Episode Five: “Cinnamon’s Wake”
Original Airdate: November 2, 2000
Must be love. Or at least a very strong like. Rory acts awkwardly around Dean. And the death of Morey and Babette’s beloved cat brings the whole town together for a memorial.
Finally Kirk is named! Too bad he’s given the name, Kirk the Jerk by Miss Patty because she’s in Doose’s market eating fruit. It was with the scene that I also realized we have yet to meet Taylor Doose. I will have to keep a watch out for exactly when his character is introduced.
One thing I also found funny in this episode is how when Michel arrives to the wake for Cinnamon’s wake, he actually is shocked it’s for an animal and even makes fun of it. However, in Season Five, he has a wake for his chow puppy (who wasn’t really a puppy, but an older dog) Paw Paw. Of course, the same can be said about that episode in that Lorelai makes fun of him, when she had no problem with the idea in Season One.
Oh, the webs we weave.
I love the back and forth banter between Sookie and Luke too. First at his diner when she’s behind his counter and then at the wake over the food. The diner chef who is praised for his burgers throughout the whole series and the real chef is like that cherry on top of the cupcake, and speaking of cupcakes.

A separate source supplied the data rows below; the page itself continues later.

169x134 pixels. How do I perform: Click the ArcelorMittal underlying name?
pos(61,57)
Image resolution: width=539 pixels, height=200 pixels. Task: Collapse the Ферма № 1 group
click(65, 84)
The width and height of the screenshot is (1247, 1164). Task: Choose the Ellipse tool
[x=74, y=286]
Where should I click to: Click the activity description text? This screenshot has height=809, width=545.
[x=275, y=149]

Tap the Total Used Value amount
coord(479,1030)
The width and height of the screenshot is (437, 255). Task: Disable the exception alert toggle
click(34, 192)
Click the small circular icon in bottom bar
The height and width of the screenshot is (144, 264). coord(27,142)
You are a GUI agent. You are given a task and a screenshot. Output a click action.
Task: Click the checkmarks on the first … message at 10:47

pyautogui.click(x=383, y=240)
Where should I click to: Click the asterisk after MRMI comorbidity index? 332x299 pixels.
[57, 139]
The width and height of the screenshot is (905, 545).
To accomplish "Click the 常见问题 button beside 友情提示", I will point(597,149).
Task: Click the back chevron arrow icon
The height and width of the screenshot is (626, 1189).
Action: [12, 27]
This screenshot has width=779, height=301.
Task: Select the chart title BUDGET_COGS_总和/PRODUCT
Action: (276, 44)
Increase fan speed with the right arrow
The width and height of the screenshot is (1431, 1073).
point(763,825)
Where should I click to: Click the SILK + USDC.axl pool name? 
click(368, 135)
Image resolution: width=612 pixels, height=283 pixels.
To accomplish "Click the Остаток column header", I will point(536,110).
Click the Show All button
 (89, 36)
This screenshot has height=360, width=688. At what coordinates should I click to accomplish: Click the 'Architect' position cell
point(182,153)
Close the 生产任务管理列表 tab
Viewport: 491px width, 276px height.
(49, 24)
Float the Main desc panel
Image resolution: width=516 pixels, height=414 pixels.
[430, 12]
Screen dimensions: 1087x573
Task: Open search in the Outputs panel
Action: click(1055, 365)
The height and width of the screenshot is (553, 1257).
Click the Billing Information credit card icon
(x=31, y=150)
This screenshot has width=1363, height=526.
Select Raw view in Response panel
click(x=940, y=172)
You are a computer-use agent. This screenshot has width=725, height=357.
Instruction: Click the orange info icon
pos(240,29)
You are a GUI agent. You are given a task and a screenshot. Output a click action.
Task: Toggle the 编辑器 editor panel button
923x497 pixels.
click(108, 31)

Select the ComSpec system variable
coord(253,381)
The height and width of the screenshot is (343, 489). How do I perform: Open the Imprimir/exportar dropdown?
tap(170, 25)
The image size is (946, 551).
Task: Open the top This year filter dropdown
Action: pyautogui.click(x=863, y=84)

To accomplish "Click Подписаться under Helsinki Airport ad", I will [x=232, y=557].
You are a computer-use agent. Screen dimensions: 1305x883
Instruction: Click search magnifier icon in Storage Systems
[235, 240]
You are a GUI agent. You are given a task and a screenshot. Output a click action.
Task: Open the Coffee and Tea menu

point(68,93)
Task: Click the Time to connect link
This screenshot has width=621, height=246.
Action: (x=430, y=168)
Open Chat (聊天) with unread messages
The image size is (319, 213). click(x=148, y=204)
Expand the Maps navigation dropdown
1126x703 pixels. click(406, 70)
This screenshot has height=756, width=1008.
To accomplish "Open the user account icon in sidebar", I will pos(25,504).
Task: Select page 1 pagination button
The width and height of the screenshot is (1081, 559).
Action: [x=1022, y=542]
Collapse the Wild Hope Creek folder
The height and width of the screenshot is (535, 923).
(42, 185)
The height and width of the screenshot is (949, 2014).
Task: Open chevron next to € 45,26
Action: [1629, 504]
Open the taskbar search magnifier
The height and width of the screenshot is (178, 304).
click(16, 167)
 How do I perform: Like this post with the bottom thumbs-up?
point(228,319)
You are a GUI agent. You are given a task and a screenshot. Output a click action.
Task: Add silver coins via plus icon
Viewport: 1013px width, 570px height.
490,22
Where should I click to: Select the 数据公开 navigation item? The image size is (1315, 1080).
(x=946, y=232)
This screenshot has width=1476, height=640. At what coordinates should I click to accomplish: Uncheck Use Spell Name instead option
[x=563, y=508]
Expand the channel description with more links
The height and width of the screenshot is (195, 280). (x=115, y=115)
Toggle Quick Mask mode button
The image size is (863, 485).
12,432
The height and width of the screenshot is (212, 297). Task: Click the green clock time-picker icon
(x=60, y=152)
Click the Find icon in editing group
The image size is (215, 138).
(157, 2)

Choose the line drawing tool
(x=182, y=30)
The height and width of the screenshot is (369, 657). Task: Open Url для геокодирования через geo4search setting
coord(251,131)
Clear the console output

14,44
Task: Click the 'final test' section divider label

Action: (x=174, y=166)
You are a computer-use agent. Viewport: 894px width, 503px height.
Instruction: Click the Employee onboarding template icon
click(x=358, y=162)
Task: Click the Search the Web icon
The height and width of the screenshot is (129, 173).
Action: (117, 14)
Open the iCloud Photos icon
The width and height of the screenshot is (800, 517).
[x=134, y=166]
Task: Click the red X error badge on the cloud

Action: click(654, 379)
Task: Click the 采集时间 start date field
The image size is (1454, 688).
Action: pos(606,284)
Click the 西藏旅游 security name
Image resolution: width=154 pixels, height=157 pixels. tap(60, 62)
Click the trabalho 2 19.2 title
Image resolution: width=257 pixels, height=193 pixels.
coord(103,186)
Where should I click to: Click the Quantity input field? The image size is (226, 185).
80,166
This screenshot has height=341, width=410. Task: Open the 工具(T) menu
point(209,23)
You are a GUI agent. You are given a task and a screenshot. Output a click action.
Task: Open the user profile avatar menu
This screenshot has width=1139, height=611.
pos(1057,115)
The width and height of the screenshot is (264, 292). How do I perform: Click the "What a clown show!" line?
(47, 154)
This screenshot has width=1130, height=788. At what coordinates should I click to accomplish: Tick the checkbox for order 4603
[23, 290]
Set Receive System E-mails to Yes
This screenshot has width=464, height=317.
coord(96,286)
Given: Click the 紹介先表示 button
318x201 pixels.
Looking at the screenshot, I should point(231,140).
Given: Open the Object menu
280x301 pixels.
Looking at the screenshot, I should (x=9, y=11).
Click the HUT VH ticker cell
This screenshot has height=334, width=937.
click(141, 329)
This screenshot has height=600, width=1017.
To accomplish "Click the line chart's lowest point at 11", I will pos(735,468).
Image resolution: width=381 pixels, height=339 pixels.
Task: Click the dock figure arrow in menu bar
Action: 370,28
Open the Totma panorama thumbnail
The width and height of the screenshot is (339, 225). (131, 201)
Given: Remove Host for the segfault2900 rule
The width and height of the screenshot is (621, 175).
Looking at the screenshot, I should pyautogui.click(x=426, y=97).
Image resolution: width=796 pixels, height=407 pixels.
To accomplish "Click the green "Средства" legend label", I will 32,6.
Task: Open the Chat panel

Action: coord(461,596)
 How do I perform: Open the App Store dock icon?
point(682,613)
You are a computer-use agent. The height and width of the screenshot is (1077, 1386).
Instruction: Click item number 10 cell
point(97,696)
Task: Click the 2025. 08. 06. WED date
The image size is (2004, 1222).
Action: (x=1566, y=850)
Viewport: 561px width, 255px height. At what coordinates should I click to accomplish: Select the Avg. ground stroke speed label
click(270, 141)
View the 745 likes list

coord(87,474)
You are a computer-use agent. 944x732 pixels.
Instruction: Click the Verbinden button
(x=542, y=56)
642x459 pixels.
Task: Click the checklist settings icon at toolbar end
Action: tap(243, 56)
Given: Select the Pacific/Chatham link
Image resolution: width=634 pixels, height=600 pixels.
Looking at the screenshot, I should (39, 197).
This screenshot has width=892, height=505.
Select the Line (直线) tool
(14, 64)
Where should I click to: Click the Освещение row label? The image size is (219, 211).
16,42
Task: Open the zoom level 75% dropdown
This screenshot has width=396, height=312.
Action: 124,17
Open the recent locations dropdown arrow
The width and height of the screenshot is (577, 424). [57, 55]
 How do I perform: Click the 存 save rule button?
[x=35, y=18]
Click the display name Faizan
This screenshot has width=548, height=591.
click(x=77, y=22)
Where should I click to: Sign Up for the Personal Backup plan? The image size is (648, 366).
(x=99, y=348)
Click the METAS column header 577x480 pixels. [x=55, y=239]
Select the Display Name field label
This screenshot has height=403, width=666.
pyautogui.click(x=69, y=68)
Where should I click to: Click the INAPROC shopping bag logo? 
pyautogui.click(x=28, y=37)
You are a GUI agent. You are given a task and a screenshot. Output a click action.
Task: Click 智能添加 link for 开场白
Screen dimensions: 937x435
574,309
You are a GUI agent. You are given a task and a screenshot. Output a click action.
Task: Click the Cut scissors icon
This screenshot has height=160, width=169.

Can I just say I would have loved to have been at that bake sale? How was it possible for Lorelai and Rory not to get props for those tables and how they weren’t the ones who brought in the most money? You would think those fancy people would be flocking to her desserts left and right.
Is there any parts of this episode that stand out to you?
Emily: A funeral? Whose?
Lorelai: It was for the neighbors’, uh, cat. (silence) Mom?
Emily: Hold on. I’m looking up “aneurysm” in our medical dictionary to see if I just had one.
Miss Patty: Rory! Hello. Try a plum. They’re better than sex.
Rory: Um, no, thanks.
Miss Patty: Fresh fruit always has such a, tch, a sensuality about it. Are you too young for this?
Max: But Rory is not a baby anymore.
Lorelai: Oh, don’t say that. She’s eight! She’s eight, and her favorite hobby is making necklaces out of gum wrappers.
Max: Well, you could try stunting her growth, keeping her in a box, blowing cigarette smoke on her.
(I have to say having daughters, I fully understand this quote. I don’t want to see them as growing up into the ages they are. I want them to forever be eight and in love with a world they think is full of unicorns and rainbows.)
Michel: I don’t know how many French people you’ve met over the years, but most of them are insufferable.
Michel: That is why I left France.
Lorelai: Huh. I thought it had something to do with the torches, and the villagers.